The SeminoleSAFE app hasn’t just been a hit with students, faculty, and staff; parents, previously excluded from alerts, can now access the same real-time information as those individuals on-campus even if they are thousands of miles away. FSU Emergency Management can send out real-time push notifications for all app users, parents included, to address emergency incidents, rumors, and non-emergency situations on campus. These messages can be received globally.

This affords emergency management personnel more time to address the actual problems, instead of losing time repeating messages across separate platforms.


FSU continues to explore new ways of engaging the entire campus with safety promotions and other unique outreach ideas fostered by their mobile app. SeminoleSAFE’s real-time notification function may be used in future emergency drills on the campus and Florida State University community members should look forward to the release of new features and resource updates.

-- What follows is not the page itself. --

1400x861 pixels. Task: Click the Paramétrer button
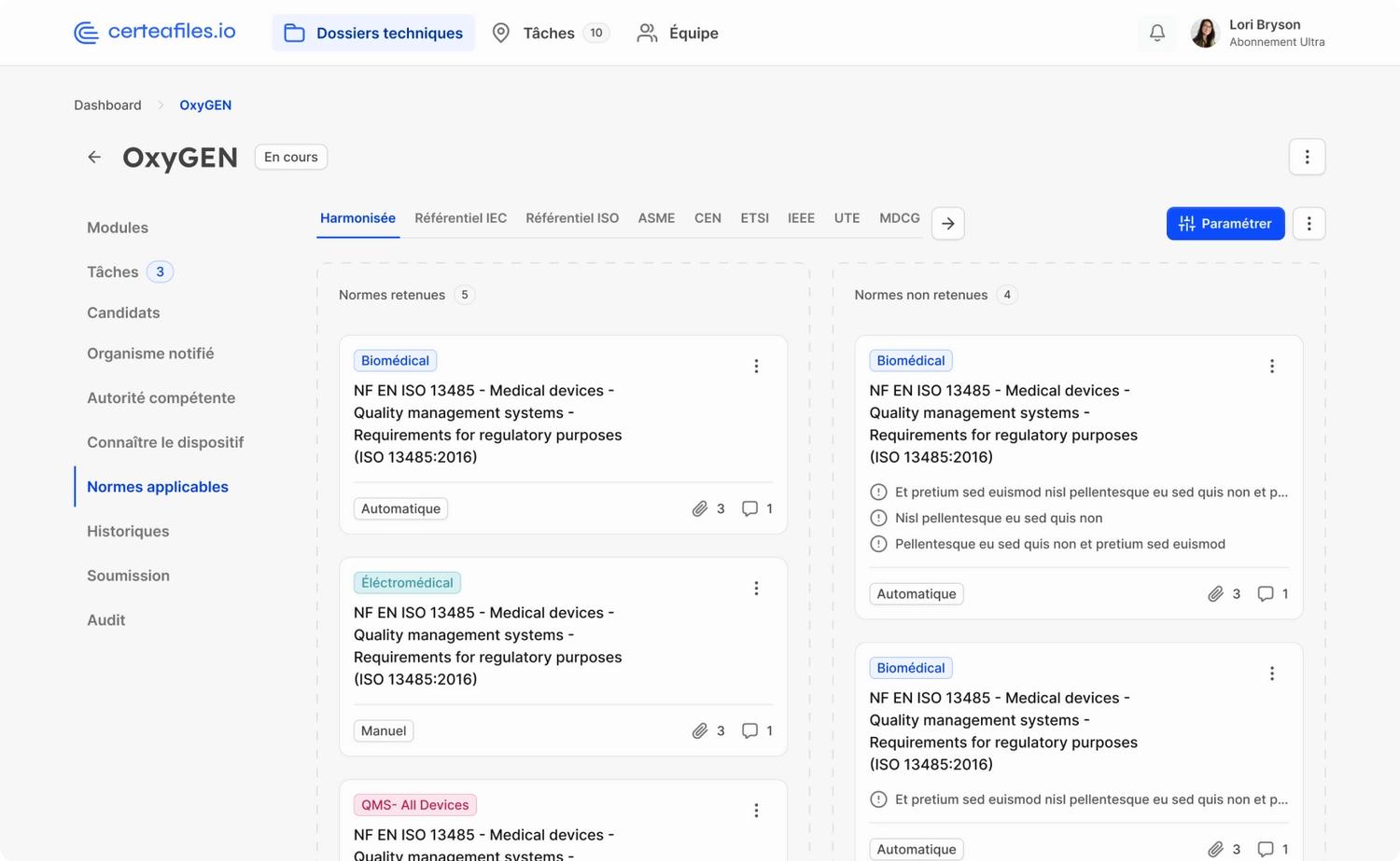1225,224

The success of this mobile safety movement is obvious. With a near 25% increase of users from Hurricane Irma alone, FSU is able to reach more and more of the campus community with every incident, planned event, or training/exercise.


According to Matt Lewis, “AppArmor has filled a lot of gaps that we’ve always had.” The results speak for themselves. Following the growth experienced during Hurricane Irma, FSU’s mobile app has now been downloaded over 15,000 times – meaning almost 50% of their entire campus community has this powerful resource in their pocket! Florida State University has observed the following benefits from engaging with their campus community on the SeminoleSAFE mobile app before/during Hurricane Irma:

  • An additional, powerful and unlimited mass notification alerting mechanism (push alerts that do not rely on traditional SMS text messaging)
  • 25% increase in SeminoleSAFE app usership since Hurricane Irma (3,500 downloads that week, alone). As of 2020 this is well over 23,000 users.
  • Real-time mobile app updates to supplement static webpage content
  • Little-to-no training necessary to update app
  • Increased community engagement during “blue sky” or pre-disaster times

To Matt, the biggest benefit is clear: “A more tight-knit community with the students and faculty. I’ve noticed that.”